Dataset section start
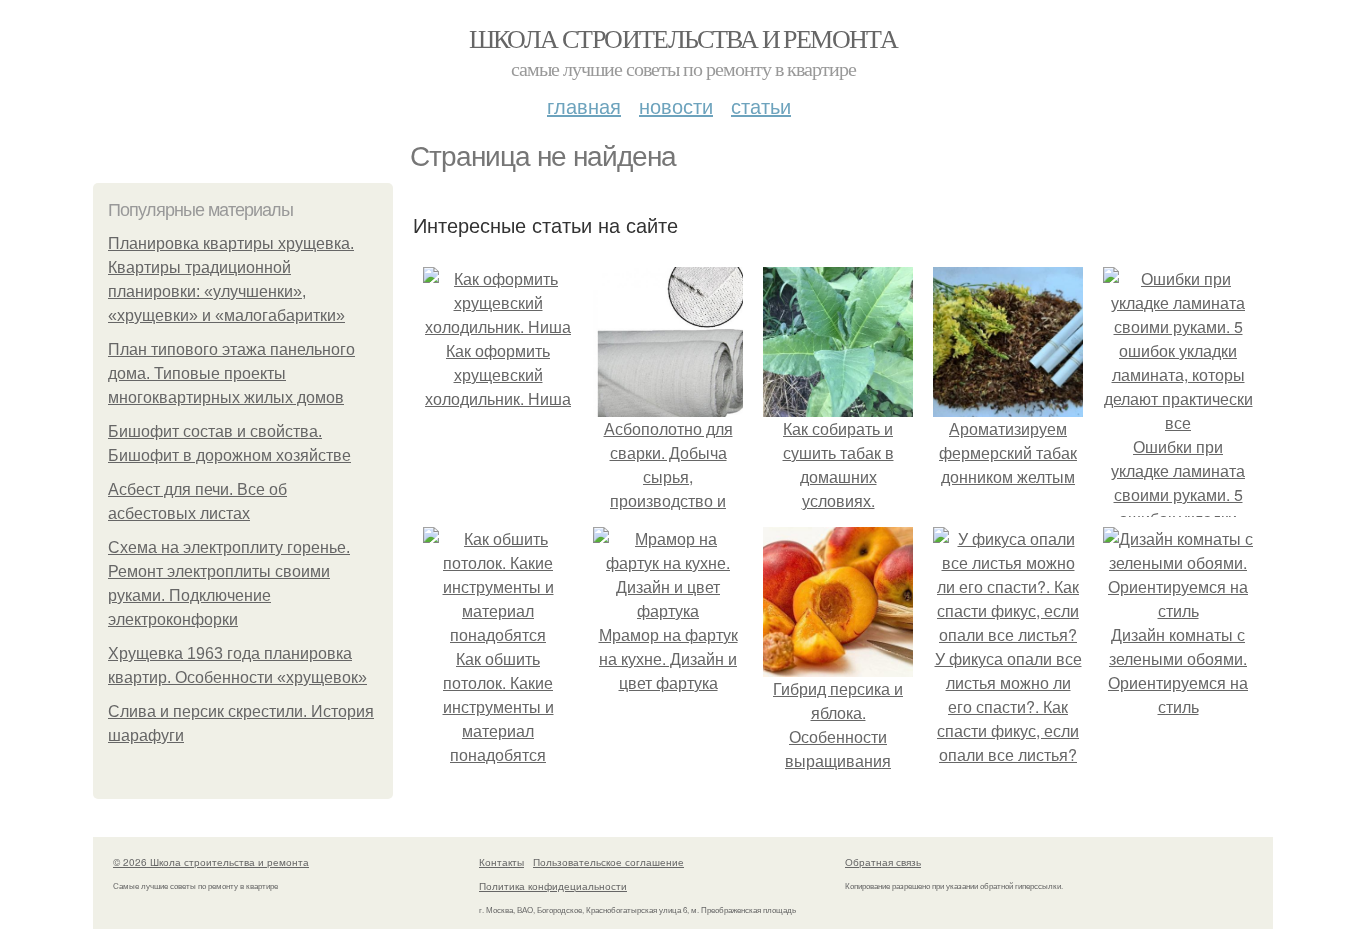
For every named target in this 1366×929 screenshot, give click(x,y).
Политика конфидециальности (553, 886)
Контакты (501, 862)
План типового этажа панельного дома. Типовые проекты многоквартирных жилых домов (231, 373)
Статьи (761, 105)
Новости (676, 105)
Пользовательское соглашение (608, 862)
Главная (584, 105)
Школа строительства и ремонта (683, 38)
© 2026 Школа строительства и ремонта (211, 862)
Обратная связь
Dataset section end
Task to carry out:
Return the listing above word for word. Keep the images out.

Your response:
For every named target in this 1366×929 screenshot, give click(x,y).
Политика конфидециальности (553, 886)
Контакты (501, 862)
План типового этажа панельного дома. Типовые проекты многоквартирных жилых домов (231, 373)
Статьи (761, 105)
Новости (676, 105)
Пользовательское соглашение (608, 862)
Главная (584, 105)
Школа строительства и ремонта (683, 38)
© 2026 Школа строительства и ремонта (211, 862)
Обратная связь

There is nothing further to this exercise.